# Places to fish from bank near Mcdonough Ga?????



## dnelms37656 (Aug 26, 2011)

I maybe doing some training for a new job later this year in McDonough,Ga. 3 weeks at a time throughout the next year. Anyone recommend some areas to fish from the bank? Looks to be some small lakes around the area from Google Maps. Are most public areas or private?  
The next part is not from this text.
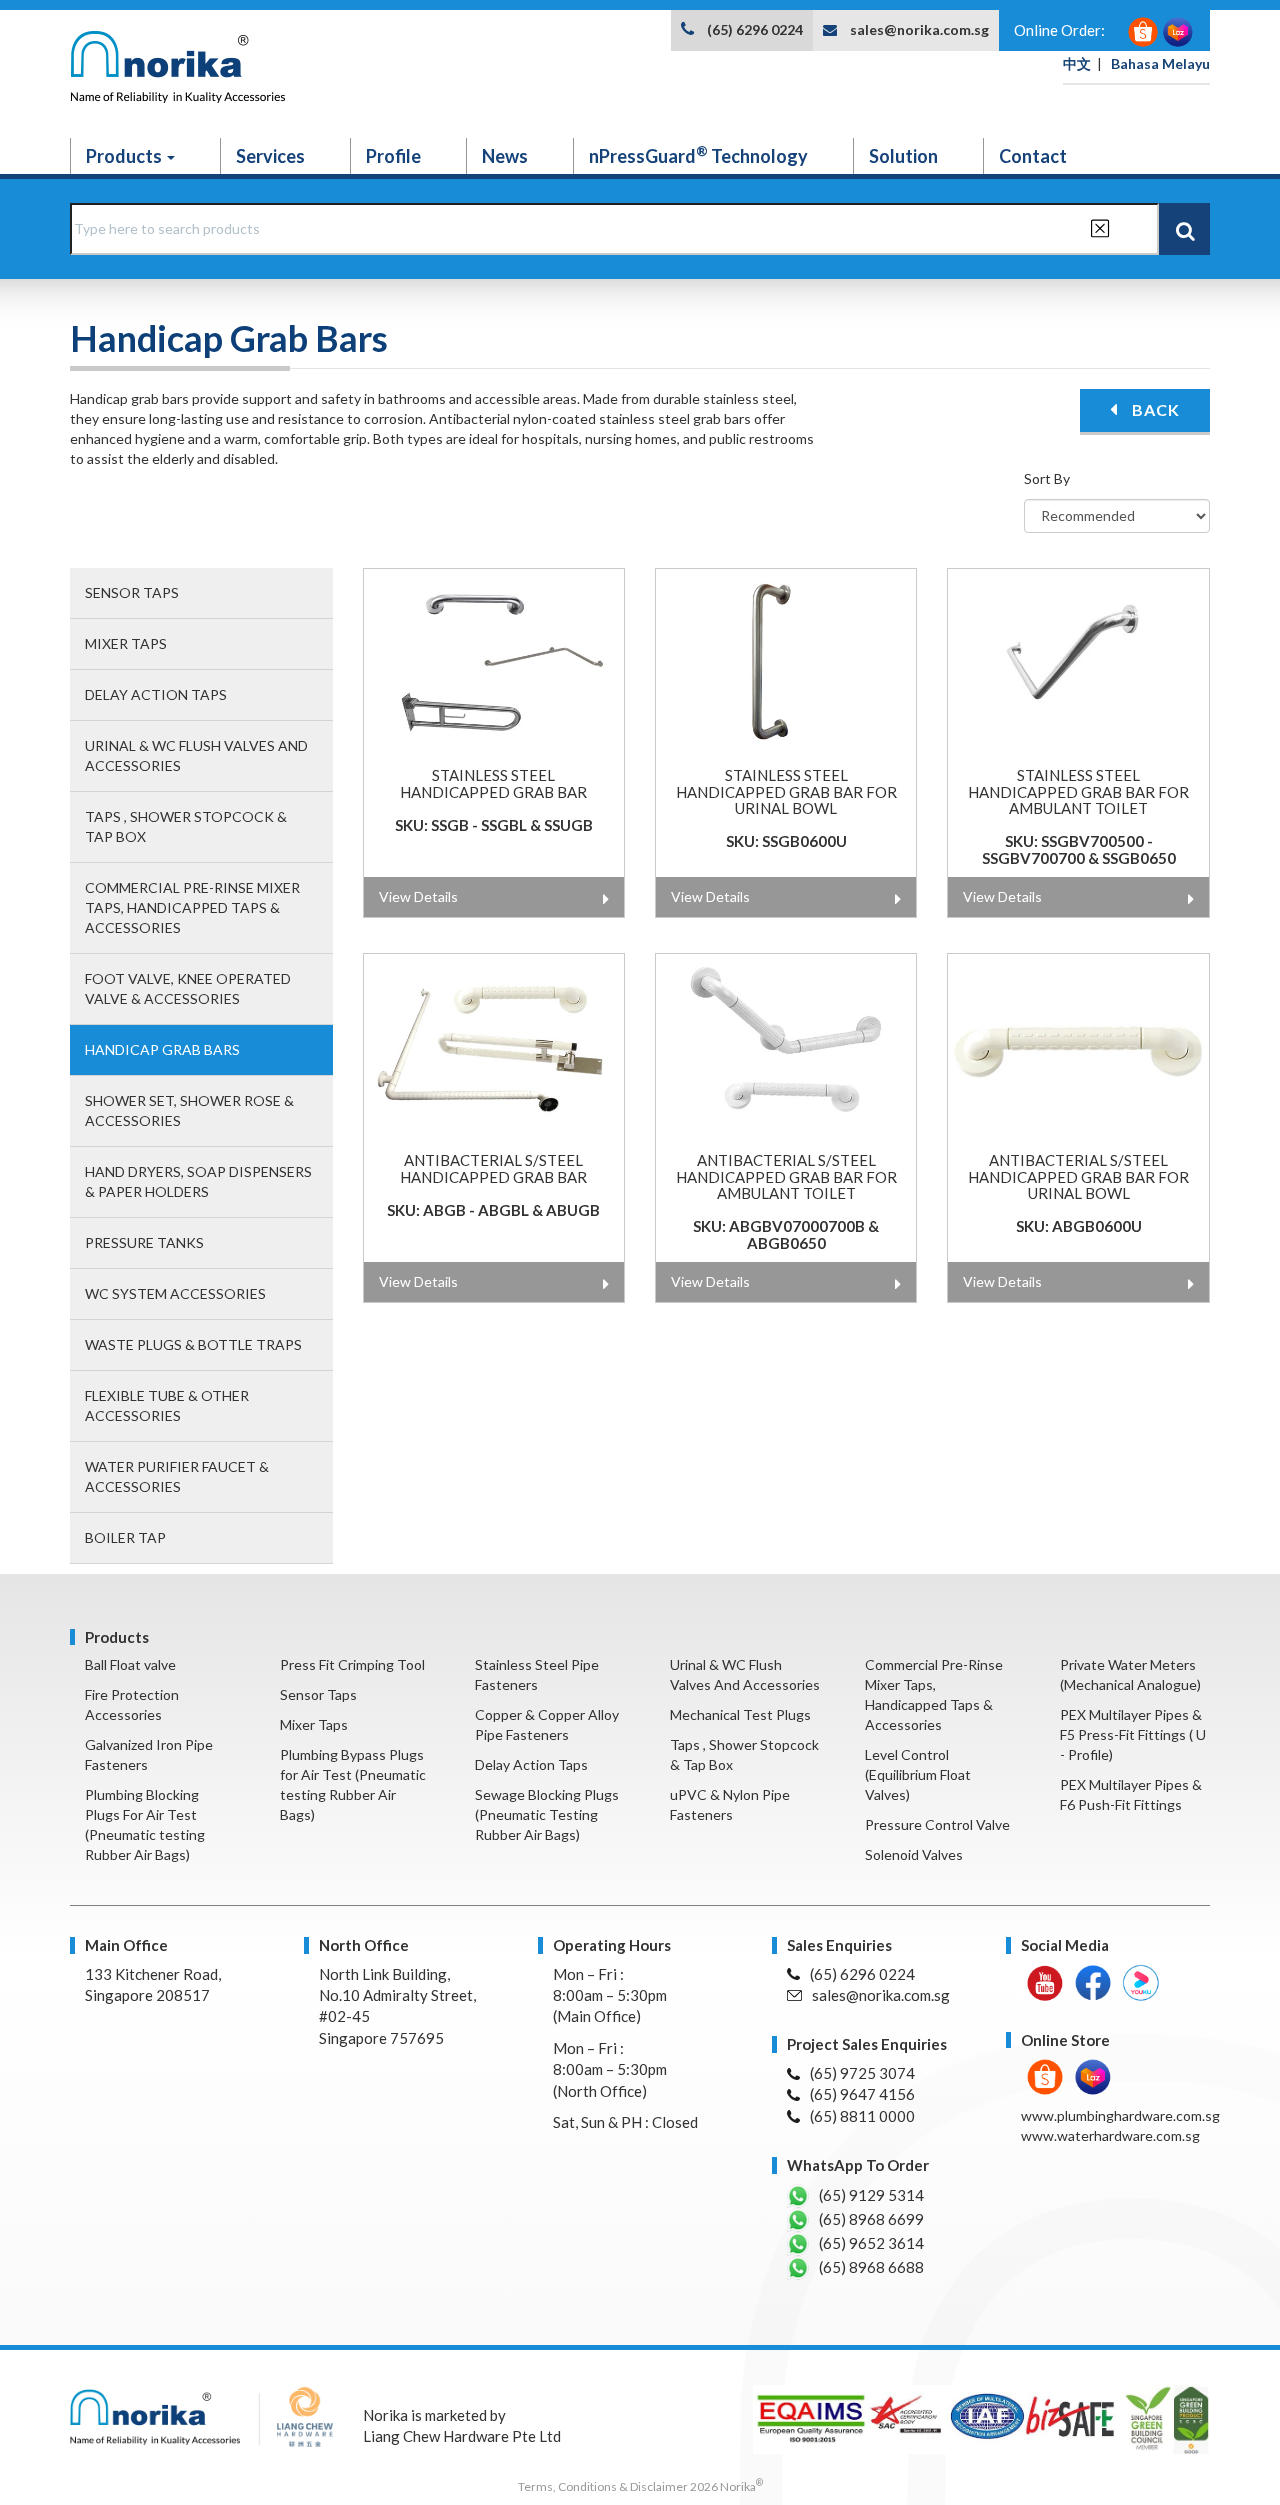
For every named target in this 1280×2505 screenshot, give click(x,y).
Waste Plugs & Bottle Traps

I'm out of state and would probably by a 1 year license if fishing is pretty good. Probably wouldn't be bringing a boat the 1st trip to the area.


----------



## dcg1026 (Aug 26, 2011)

There are some awesome Henry County resivors in McDonough and Locust Grove. I dont know your situation with work, but you have to be a resident of the county to fish them.


----------



## Buzzerbaits (Aug 26, 2011)

Pm me. I will take you out on a local fishing trip around there!  FISH ON !!


----------



## bpoulin (Aug 26, 2011)

Jackson Lake Dam, not too far from Mcdonough, and on the south side of the dam there is a fishing dock. The water is low now, but if they ever decide to generate I hear the fishing is great. Not bad for Gar right now though. Google Lloyd Shoals Park that's where the dock is at. Also High Falls park isn't far away, I've never fished it, but it's water...


----------



## steviedobbs27 (Aug 28, 2011)

The south river down hwy81 south is pretty good bank access. The Henry co resiviors are good but you have to be Henry Co resident. The Clayton county resivoirs are good and you dont have to be a resident. The Blalock and Shamrock resiviours are pretty close to Mcdonough up Jonesboro rd. They have websites with fishing info at Clayton county water authority site.


----------